Cuando quieres casarte, ¿no tienes que pedir su mano a los padres?

Cuando visitas a un enfermo ¿no quieres coger su mano, para darle tu calor, tu energía, tu aliento?

Cuando te dan la mano protocolariamente, ¿no la sientes fría, sin energía interna, intransmisora?

Tengo el honor de ser Familiar de Enfermos de Alzhéimer. Y allí entre ellos he visto y aprendido muchas cosas, que me han hecho más humano. Siento en mí una gran alegría cuando al dar la mano a un enfermo su cara se ilumina. Puede que no pueda sonreír, ¡pero sus ojos…!

¡Y no digamos mi Pili! ¡Qué felicidad cuando busca mi mano, que no quiere soltar!

Pero… ¿y esos enfermos totalmente inmóviles? ¿Insensibles? ¿Notan algo si les cogemos la mano?
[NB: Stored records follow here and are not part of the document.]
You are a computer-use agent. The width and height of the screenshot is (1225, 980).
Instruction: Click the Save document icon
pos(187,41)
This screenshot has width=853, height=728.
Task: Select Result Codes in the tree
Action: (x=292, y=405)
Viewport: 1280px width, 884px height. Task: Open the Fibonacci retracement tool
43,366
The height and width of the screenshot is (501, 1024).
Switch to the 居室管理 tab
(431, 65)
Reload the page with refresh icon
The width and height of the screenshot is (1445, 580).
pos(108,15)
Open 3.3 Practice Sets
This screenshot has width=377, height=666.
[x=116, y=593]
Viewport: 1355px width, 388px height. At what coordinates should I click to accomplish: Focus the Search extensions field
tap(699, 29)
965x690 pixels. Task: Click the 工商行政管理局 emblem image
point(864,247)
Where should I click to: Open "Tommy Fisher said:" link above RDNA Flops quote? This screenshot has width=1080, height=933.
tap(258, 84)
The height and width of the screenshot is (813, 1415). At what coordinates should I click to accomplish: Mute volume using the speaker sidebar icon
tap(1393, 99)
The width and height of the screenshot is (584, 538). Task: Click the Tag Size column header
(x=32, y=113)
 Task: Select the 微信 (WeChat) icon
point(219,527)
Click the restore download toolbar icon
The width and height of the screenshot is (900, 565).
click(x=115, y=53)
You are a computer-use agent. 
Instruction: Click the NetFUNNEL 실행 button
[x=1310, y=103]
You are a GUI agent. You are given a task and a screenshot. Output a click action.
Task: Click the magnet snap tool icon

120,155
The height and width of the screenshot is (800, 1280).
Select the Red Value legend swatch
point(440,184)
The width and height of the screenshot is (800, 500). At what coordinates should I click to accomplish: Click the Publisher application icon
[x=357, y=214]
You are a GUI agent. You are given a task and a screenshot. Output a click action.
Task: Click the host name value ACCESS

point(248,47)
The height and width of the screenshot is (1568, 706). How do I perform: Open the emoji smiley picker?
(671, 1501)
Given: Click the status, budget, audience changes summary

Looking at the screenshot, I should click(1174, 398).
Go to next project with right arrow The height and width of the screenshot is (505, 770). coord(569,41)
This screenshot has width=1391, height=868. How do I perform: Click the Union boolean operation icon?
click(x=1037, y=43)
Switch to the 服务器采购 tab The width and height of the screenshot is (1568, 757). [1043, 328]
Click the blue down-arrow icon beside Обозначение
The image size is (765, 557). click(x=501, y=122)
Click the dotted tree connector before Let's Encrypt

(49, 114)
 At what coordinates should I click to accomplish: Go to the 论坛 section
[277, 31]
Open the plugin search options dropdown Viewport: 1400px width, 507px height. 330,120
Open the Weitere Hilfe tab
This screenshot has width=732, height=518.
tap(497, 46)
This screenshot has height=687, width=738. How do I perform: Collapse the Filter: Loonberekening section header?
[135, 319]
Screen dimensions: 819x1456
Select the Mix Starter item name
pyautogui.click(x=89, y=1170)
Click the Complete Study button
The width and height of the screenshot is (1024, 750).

Desde luego, tú sí. Sientes muy fuertemente tu amor por él, que quieres transmitirle. Y él ¿lo recibe, lo acusa?

¡Yo creo que sí! ¡Que su alma, eterna, está ahí, que te está sintiendo, pero no puede hacértelo saber…!

A lo largo de mi vida he visto y percibido algunas cosas inexplicables. Y probablemente a ti, lector, te ha pasado lo mismo. No comprendemos ese gran misterio. Buscamos su explicación, sin hallarla… ¡Piénsalo!

¡Usa tu mano como transmisor de ese amor! ¡No tengas reparo en darlo! ¡Recuerda que somos humanos, no máquinas!